MACHOs, no entanto, foram praticamente descartados como a fonte de matéria escura, uma vez que a massa atualmente calculada para estar presa nesses objetos não é suficiente para explicar os efeitos gravitacionais observados de matéria escura. Assim, se a matéria escura fosse realmente composta de MACHOs, eles precisariam ser muito mais prevalentes do que os astrônomos estimam atualmente.

Outra teoria que caiu em desuso ao longo dos anos postula que a matéria escura pode não existir. Em vez disso, as chamadas teorias da Dinâmica Newtoniana MOdificada (MOND) sugerem que a matéria escura é uma mera ilusão cósmica, resultante de nossa compreensão falha de como a gravidade funciona nas escalas maiores.
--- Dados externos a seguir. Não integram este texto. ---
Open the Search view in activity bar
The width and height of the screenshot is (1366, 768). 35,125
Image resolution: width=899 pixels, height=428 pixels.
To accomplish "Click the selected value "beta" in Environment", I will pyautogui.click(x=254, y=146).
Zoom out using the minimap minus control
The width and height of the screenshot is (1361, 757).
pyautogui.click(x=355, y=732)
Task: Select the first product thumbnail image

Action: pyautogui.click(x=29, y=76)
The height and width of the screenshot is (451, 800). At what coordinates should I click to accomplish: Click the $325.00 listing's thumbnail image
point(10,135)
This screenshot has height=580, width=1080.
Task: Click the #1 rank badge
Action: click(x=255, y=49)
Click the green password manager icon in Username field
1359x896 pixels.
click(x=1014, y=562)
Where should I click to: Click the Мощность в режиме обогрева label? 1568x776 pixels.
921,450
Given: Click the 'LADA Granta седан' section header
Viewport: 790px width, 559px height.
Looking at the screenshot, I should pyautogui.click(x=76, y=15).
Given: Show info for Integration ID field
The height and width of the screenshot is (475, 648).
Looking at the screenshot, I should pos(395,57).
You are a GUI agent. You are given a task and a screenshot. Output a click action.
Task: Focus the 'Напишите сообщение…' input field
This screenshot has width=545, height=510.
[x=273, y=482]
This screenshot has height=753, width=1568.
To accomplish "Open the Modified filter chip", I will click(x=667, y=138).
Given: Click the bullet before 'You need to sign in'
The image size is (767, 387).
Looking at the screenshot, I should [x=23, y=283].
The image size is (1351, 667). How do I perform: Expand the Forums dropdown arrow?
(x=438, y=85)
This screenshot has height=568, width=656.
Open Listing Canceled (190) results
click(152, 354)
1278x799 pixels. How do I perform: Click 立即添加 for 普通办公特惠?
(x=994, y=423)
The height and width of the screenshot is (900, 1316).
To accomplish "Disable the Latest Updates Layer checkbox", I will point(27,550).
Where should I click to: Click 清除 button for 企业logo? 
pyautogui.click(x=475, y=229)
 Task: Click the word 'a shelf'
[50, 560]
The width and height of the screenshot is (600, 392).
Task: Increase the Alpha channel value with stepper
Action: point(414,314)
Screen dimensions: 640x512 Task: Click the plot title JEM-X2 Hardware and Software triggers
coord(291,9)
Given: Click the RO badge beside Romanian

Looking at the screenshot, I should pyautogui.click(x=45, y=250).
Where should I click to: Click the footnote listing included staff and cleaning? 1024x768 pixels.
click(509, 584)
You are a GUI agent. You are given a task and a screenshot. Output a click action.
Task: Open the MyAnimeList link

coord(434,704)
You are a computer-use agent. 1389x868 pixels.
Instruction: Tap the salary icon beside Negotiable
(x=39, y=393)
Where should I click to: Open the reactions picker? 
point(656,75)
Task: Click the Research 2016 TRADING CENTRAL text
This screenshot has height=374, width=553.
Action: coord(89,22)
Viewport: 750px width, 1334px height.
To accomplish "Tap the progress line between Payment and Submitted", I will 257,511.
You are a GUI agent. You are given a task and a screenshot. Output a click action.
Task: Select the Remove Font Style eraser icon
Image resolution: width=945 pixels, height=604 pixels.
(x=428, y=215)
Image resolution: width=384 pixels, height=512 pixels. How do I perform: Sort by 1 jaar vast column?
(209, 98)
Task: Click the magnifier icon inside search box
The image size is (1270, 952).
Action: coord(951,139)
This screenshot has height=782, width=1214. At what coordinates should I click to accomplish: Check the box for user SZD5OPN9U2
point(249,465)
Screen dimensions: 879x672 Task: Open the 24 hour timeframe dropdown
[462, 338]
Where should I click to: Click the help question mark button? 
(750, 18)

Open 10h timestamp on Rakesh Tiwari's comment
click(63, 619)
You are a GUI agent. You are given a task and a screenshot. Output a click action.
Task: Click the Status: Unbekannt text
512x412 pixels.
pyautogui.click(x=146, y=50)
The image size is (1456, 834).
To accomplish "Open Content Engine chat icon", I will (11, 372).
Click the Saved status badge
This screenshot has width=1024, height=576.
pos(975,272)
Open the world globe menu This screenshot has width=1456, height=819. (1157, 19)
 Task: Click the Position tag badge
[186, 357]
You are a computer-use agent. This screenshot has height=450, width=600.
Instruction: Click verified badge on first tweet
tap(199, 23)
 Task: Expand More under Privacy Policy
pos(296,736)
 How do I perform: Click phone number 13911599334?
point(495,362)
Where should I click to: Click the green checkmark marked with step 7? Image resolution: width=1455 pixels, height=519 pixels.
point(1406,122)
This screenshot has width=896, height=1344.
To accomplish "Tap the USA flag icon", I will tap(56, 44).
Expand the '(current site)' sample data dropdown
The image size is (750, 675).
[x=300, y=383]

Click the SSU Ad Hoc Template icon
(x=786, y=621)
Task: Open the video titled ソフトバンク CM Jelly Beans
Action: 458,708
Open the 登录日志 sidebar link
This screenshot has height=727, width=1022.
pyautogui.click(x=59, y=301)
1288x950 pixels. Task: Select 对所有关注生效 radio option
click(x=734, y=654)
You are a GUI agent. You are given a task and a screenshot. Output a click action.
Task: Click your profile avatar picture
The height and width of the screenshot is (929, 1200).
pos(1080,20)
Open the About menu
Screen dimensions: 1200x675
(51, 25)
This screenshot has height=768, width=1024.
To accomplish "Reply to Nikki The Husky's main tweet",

As teorias da MOND até agora vacilaram porque, embora possam explicar muitos fenômenos relacionados à matéria escura (quando perfeitamente sintonizados), não podem explicar todos os efeitos observados da matéria escura. Assim, mesmo modificando nossas teorias bem testadas da gravidade, os astrofísicos ainda estariam perdendo uma peça importante do quebra-cabeça da matéria escura – outro co-conspirador, se preferir.

“Nenhuma das tentativas de [explicar os efeitos da matéria escura] sem matéria escura, como o MOND, teve sucesso”, diz Primack. “Na melhor das hipóteses, eles explicam uma pequena fração dos dados observacionais.” Em outras palavras, MONDs e MACHOs parecem estar fora do gancho.

O mistério da matéria escura ainda não foi resolvido, mas intrépidos detetives cósmicos compilaram fotos dos prováveis suspeitos. E agora, parece que é simplesmente uma questão de tempo antes que eles apontem o culpado certo. Claro, permanece a possibilidade externa de que a verdadeira explicação para a matéria escura possa ser algo que os cientistas ainda não sonharam. E, nesse caso, 85 por cento da massa do universo pode permanecer incompreensível nos próximos anos.

“O pesadelo sobre a matéria escura é que pode ser um tipo de partícula que não interage nem mesmo fracamente com a matéria comum, exceto pela gravidade”, diz Primack. E isso, ele acrescenta, “tornaria indetectável”.

Em outras palavras, a matéria escura pode ter cometido o crime cósmico perfeito.